Watermarking for Late Data
Streaming systems must handle late-arriving data. Watermarks define how long to wait for delayed events before finalizing window results.
# Configure 10-minute watermark
watermarked_df = parsed_df \
.withWatermark("timestamp", "10 minutes")
# Tumbling window with watermark
late_data_handling = watermarked_df \
.groupBy(
window(col("timestamp"), "5 minutes"),
col("sensor_id")
) \
.agg(avg("temperature").alias("avg_temp"))
query = late_data_handling.writeStream \
.outputMode("append") \
.format("parquet") \
.option("path", "/data/windowed_results") \
.option("checkpointLocation", "/data/checkpoints") \
.start()
Watermark behavior:
- Events arriving within the watermark window update existing aggregations
- Events beyond the watermark are dropped
appendmode only outputs finalized windows (past watermark)updatemode continuously updates all active windows
# Monitor late data metrics
from pyspark.sql.functions import current_timestamp, expr
with_latency = parsed_df \
.withColumn("processing_time", current_timestamp()) \
.withColumn("latency_seconds",
expr("unix_timestamp(processing_time) - unix_timestamp(timestamp)"))
latency_stats = with_latency \
.groupBy(window(col("timestamp"), "1 minute")) \
.agg(
avg("latency_seconds").alias("avg_latency"),
max("latency_seconds").alias("max_latency"),
count(expr("latency_seconds > 600")).alias("late_events_count")
)
Complex Window Patterns
Combine multiple window operations for sophisticated analytics:
# Multi-level aggregation: 1-minute windows rolled up to 1-hour
minute_agg = parsed_df \
.withWatermark("timestamp", "5 minutes") \
.groupBy(
window(col("timestamp"), "1 minute"),
col("sensor_id")
) \
.agg(avg("temperature").alias("minute_avg"))
hour_agg = minute_agg \
.groupBy(
window(col("window.start"), "1 hour"),
col("sensor_id")
) \
.agg(
avg("minute_avg").alias("hour_avg"),
max("minute_avg").alias("hour_max"),
min("minute_avg").alias("hour_min")
)
Join streaming windows with static reference data:
# Load sensor metadata
sensor_metadata = spark.read \
.format("parquet") \
.load("/data/sensor_metadata")
enriched_agg = tumbling_agg \
.join(sensor_metadata, "sensor_id") \
.select(
col("window.start"),
col("sensor_id"),
col("location"),
col("sensor_type"),
col("avg_temp")
) \
.filter(col("avg_temp") > col("threshold_temp"))
Performance Optimization
Window operations consume memory proportional to active window count and cardinality.

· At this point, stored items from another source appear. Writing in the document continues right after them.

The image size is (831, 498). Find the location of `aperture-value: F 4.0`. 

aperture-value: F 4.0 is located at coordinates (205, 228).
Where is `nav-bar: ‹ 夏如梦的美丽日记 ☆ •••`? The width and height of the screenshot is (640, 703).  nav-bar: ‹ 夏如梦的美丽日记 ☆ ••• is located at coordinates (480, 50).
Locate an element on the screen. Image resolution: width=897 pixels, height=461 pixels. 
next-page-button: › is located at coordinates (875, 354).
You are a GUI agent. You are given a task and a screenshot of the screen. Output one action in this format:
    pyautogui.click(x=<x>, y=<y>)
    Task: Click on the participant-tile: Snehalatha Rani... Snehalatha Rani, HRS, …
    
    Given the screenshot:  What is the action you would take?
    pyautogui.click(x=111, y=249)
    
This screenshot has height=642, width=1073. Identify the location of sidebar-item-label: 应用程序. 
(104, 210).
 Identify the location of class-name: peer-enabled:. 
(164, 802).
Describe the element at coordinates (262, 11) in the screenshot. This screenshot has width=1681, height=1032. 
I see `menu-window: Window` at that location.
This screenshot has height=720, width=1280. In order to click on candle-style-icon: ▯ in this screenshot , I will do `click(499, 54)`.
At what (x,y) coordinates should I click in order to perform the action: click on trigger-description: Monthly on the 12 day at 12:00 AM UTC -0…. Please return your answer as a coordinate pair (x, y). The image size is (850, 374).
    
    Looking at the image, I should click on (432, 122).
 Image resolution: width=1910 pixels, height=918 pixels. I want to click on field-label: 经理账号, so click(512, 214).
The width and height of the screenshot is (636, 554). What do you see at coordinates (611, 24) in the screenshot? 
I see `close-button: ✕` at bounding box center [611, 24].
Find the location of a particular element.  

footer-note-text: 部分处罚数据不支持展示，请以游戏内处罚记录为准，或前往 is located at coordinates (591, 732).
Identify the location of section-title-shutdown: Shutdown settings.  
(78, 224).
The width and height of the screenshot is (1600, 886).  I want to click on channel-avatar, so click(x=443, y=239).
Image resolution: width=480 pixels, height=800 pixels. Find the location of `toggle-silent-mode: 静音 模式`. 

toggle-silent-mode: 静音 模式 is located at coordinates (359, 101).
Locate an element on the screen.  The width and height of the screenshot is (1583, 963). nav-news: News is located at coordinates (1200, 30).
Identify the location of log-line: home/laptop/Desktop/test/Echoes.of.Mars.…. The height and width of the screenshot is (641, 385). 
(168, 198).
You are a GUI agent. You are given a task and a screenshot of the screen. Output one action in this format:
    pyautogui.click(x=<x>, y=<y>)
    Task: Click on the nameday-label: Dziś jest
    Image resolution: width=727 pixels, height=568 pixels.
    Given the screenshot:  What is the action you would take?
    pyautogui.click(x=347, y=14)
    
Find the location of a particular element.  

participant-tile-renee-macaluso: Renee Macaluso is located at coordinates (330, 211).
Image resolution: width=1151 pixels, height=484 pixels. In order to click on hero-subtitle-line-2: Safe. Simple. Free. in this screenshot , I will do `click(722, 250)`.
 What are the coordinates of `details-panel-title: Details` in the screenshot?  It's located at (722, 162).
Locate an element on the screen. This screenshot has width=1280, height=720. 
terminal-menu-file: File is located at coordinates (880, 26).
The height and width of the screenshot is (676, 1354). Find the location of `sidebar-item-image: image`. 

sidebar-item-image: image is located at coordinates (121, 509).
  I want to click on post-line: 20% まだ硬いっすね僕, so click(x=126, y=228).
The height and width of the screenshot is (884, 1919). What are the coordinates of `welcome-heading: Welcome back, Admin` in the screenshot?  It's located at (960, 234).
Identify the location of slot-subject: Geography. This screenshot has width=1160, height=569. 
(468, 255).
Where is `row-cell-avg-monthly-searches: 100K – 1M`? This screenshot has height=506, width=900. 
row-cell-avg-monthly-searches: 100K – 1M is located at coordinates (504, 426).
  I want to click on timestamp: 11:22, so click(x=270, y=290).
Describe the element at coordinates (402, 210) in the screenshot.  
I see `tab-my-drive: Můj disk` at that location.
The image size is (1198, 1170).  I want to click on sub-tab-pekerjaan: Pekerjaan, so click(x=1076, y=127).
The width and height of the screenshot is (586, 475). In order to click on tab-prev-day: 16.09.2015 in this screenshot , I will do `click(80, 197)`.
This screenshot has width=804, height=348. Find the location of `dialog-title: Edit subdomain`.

Optimize with these techniques:
# Partition by high-cardinality keys before windowing
optimized_stream = parsed_df \
.repartition(col("sensor_id")) \
.groupBy(
window(col("timestamp"), "5 minutes"),
col("sensor_id")
) \
.agg(avg("temperature").alias("avg_temp"))
# Configure state cleanup
spark.conf.set("spark.sql.streaming.statefulOperator.checkCorrectness.enabled", "false")
spark.conf.set("spark.sql.streaming.stateStore.providerClass",
"org.apache.spark.sql.execution.streaming.state.RocksDBStateStoreProvider")
# Limit state growth with watermarks
conservative_watermark = parsed_df \
.withWatermark("timestamp", "2 minutes") \
.groupBy(window(col("timestamp"), "1 minute")) \
.agg(count("*").alias("event_count"))
Monitor streaming query metrics:
query = tumbling_agg.writeStream \
.outputMode("update") \
.format("memory") \
.queryName("sensor_windows") \
.start()
# Access metrics
query.lastProgress # Processing rates, latencies
query.status # Query state
spark.streams.active # All active queries
Window operations transform unbounded streams into analyzable time-series data. Choose tumbling windows for discrete reporting periods, sliding windows for trend detection, and session windows for behavior analysis. Always configure watermarks to balance late data handling with state management overhead.